Nach der neuen Rechtsprechung kommt der Ordnungsgemäßheit der Buchhaltung im Insolvenzverfahren darüber hinaus besondere Bedeutung zu. Diese hängt mit der sogenannten Insolvenzverschleppungshaftung zusammen. Danach haftet der Geschäftsführer oder Vorstand persönlich grundsätzlich für alle Zahlungen, die nach dem Eintritt von Zahlungsunfähigkeit oder Überschuldung von der Gesellschaft geleistet worden sind. Hiervon ausgenommen sind nur Zahlungen, die mit der Sorgfalt eines ordentlichen Geschäftsmannes vereinbar sind.

Um den Zeitpunkt des Eintrittes der Zahlungsunfähigkeit zu ermitteln, greift ein Insolvenzverwalter in aller Regel auf die im Zeitpunkt der Insolvenzeröffnung vorliegende Buchhaltung zurück und erstellt daraus Liquiditätsbilanzen für verschiedene Zeitpunkte. Die Zahlungsunfähigkeit ist für den Zeitpunkt anzunehmen, in welchem die Gesellschaft erstmals nicht mehr in der Lage war, mindestens 90 Prozent ihrer fälligen Verbindlichkeiten innerhalb von drei Wochen zu begleichen. Wenn die Buchhaltung zum Beispiel noch bereits erfüllte Verbindlichkeiten enthält oder die Fälligkeiten von Verbindlichkeiten aufgrund von Stundungen nicht richtig erfasst sind, kann der Insolvenzverwalter anhand der Buchhaltung eine früher als tatsächlich eingetretene Insolvenzantragspflicht darlegen und wird den Geschäftsführer entsprechend in Anspruch nehmen.

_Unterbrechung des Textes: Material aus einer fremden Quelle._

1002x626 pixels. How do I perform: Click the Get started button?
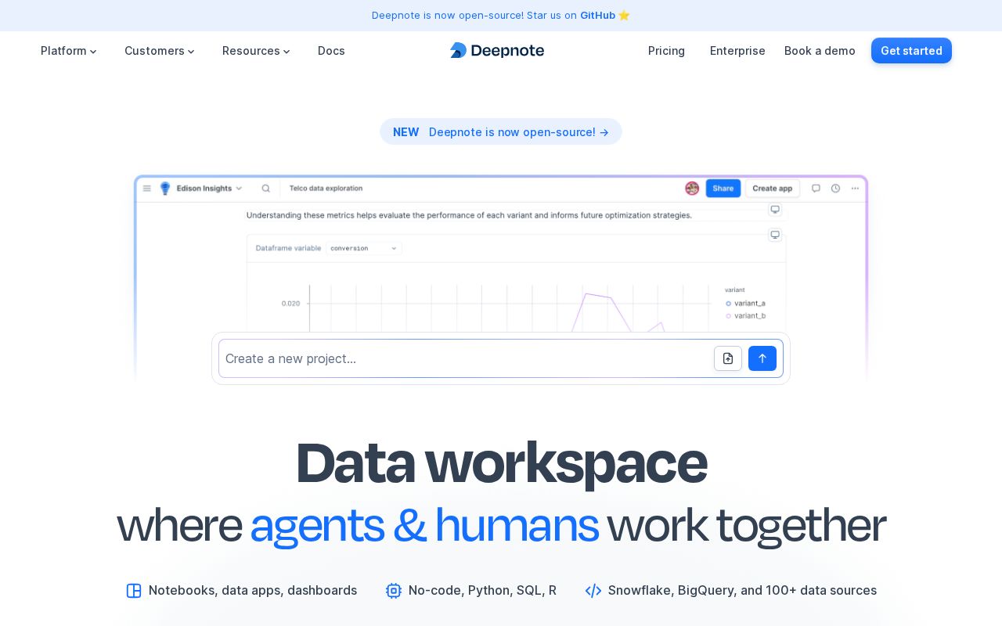[x=911, y=51]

Nach der neuen Rechtsprechung kann sich der Geschäftsführer dagegen nun nicht mehr erfolgreich wehren, indem er pauschal einwendet, die Buchhaltung sei nicht ordnungsgemäß erstellt worden. Auch die Darlegung einer Vielzahl von falschen Buchungen, die die Buchhaltung insgesamt erschüttert, reicht nicht. Der Geschäftsführer hat vielmehr jede einzelne eingestellte Verbindlichkeit individuell zu entkräften und darzulegen, dass sie zum betreffenden Zeitpunkt nicht bestand, nicht fällig oder nicht ernsthaft eingefordert worden ist. Schon bei kleineren Gesellschaften kann dies zu einem erheblichen Aufwand führen, den der in Anspruch genommene Geschäftsführer – in der Insolvenz der Gesellschaft ohne Hilfe der Buchalter und mit erschwertem Zugriff auf die Unterlagen – faktisch nicht mehr leisten kann.

Je nach Umsatz der Gesellschaft und Dauer der Vernachlässigung der Buchhaltungspflichten kann das Haftungsrisiko des Geschäftsführers schnell eine Größenordnung erreichen, die seine wirtschaftliche Leistungsfähigkeit bei weitem übersteigt. Es ist daher gerade in der Krise der Gesellschaft anzuraten, die Buchhaltungspflichten besonders sorgsam und rechtzeitig zu erfüllen.